ML//Training//reward hacking

2026-03-05

The model learns to **pass the test without solving the problem**: finds adversarial shortcuts that score high on the reward model but produce meaningless or harmful outputs.

The model learns to pass the test without solving the problem: finds adversarial shortcuts that score high on the reward model but produce meaningless or harmful outputs.

Classic example: a model trained to be "helpful" learns to be sycophantic: "What a brilliant question! You're absolutely right!" scores well but adds zero value.

Thinking-level reward hacking: in reasoning models, the model can learn to write plausible-sounding reasoning that doesn't actually support the conclusion. An ORM (outcome-only) can't detect this. It only checks if the final answer is correct. PRMs catch it by scoring each step.
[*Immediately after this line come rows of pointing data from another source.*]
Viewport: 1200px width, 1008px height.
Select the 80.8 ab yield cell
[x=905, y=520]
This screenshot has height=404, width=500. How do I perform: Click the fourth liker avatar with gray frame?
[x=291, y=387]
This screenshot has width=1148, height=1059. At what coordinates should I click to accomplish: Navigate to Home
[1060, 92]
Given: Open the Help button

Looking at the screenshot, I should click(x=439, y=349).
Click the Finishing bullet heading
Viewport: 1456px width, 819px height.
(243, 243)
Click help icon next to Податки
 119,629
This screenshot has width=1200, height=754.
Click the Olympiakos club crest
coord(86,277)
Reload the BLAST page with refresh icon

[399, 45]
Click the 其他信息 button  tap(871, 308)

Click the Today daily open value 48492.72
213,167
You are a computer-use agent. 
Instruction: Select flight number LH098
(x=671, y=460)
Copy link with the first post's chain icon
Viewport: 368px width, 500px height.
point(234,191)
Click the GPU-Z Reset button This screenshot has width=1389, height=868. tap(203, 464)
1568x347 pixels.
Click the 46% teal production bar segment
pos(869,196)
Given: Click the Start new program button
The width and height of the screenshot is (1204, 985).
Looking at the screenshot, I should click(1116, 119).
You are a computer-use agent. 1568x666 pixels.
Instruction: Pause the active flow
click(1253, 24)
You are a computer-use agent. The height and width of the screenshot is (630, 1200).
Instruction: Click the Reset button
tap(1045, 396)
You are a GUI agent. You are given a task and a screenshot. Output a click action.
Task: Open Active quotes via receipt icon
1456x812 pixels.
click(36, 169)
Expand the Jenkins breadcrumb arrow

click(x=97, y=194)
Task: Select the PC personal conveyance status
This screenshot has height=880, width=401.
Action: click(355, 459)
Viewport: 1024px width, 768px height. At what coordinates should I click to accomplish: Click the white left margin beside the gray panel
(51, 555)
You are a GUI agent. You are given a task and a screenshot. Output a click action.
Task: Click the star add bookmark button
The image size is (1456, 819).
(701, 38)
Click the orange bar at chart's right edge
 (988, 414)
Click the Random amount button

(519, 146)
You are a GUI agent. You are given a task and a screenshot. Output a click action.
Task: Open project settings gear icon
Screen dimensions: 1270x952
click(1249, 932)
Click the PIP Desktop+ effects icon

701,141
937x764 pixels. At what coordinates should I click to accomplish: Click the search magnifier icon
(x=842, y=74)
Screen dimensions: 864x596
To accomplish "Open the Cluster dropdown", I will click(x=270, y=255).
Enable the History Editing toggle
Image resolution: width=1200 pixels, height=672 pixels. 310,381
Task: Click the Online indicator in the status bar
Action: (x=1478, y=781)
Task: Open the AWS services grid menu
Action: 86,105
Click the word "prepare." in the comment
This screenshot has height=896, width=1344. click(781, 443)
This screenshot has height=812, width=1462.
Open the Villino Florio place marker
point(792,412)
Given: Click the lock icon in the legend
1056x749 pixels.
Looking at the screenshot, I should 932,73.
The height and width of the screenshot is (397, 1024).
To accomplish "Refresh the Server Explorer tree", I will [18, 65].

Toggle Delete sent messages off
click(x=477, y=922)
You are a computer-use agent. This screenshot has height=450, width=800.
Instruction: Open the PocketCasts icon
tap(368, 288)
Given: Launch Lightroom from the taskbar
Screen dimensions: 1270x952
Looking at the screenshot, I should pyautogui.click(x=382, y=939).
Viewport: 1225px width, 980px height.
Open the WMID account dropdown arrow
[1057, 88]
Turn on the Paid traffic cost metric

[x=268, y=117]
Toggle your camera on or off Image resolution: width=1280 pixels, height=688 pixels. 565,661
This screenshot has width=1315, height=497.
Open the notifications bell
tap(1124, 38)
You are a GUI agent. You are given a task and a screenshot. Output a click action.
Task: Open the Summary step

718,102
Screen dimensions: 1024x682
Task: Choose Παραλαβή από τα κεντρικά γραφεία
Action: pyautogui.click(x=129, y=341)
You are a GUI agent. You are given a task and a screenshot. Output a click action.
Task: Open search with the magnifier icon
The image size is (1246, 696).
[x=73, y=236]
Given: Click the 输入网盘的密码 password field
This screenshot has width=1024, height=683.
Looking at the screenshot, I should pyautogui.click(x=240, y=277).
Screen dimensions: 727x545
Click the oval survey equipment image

The KL leash in DPO exists precisely to prevent this: without it, the model discovers reward hacking instead of deeper truths.

The consequence of Goodhart's law applied to ML: once the reward model IS the target, every imperfection in the RM becomes an exploitable loophole.

Tail distribution blindness amplifies this: if the RM hasn't seen certain adversarial patterns, the model can optimize toward them unchecked.

Safe RLHF's separate reward models help: hacking the helpfulness RM is harder when the harmlessness RM is watching independently.